Press the Enter key or the Return key to accept that modification. Make sure that the foreground color is black and then paint under the jaw line like so, just to make sure that we're getting a nice deep groove in that jaw. Then if you want to paint the cheekbone out a little bit, you press X key in order to switch the foreground color to white and then paint the cheek out. So you can make modifications like that on the fly as you like. Now the final thing I want to do here is map the colors of the bark onto his face, because we've lost some of those bark hues. So I am going to Ctrl+Click, or on a Ma, Command+Click, on that layer mask thumbnail in order to load it as a selection outline.
I'll drop down to the tree layer, and I'll go up to the Select Menu, choose modify, and choose Expand. I am going to set the Expand By value to 30 pixels, click OK, and that goes ahead and then shifts that selection outline outward 30 pixels all the way around. Then I'll press Ctrl+Alt+J, or Command+ Option+J on a Mac, in order to jump that selection to a new layer, and I am just going to call it "color" and click OK. Now, I'll take that color layer and move it to the top of the stack, so that it covers up everything that we've done, and I'll change the Blend Mode setting from Normal to Darken.
Then I'll reduce the Opacity value to 50% and press the Enter key, the Return on a Mac. That gives us a more naturalistic effect, but it's too naturalistic. In other words, we don't have any highlights left now that are indicating that the nose is jutting out and that the eyes are nice and bright and so forth. So I am going to add a layer mask to this layer as well by clicking on the Add Layer Mask icon at the bottom of Layers panel. I'll go ahead and grab my Brush tool, I'll press the X key in order to swap the foreground or background colors so that the foreground color is black, and I'll paint into the eyes like so.

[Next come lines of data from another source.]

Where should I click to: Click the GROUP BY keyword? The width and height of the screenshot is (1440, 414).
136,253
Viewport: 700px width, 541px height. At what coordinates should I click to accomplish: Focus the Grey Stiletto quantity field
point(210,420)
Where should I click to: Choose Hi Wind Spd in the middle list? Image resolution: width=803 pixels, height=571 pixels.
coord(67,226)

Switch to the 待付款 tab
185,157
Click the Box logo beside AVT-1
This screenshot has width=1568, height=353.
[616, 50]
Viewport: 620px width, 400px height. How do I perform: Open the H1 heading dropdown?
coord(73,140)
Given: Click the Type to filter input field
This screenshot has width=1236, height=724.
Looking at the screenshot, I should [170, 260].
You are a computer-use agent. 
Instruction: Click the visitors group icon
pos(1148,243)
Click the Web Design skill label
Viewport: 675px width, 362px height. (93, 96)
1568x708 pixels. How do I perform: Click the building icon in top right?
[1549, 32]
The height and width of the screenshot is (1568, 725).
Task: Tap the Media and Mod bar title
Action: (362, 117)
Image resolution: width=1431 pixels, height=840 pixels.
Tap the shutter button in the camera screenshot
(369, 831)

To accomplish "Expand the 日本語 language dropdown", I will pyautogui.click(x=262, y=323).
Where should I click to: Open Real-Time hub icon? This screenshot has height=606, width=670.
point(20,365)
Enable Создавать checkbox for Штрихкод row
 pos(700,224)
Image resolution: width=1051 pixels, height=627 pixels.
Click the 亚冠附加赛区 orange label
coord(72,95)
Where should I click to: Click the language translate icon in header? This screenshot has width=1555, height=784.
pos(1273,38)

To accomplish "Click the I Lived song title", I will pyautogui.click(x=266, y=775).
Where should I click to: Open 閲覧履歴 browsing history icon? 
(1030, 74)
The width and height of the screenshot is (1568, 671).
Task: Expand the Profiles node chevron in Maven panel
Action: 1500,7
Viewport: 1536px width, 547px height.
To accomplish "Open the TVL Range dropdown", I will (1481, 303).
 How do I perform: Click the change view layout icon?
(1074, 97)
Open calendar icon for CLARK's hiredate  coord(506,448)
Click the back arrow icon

And then I'm going to paint across the nose and the brow a little bit and the top of the chin and the top of the nose, and I might add a little bit of highlight to the cheeks as well.
You know what? There is just one more modification I want to make. I want to see a little bit of the grooving of the bark coming through the shadow detail, so I am going to something over here to this layer, whatever it's called these days. Let's go ahead and expand that a little bit. It's called face. I'll double-click on this empty region of that layer in order to bring up the Layer Style dialog box, and I'll drag this white slider triangle that's associated with the underlying layer slider down to 225, and then I'll Alt+Drag or Option+Drag the left half of that triangle all the way down to 50, like so.
Now you can see the groove starting to show up inside those shadows. I think that gives us a more realistic effect in so far as things go, of course. I'll click OK in order to accept that modification, and that is it folks. So go and press the F key a couple of times and zoom in to the hundred percent zoom level and that is how, or at least one way how you create a face in a tree here inside Photoshop.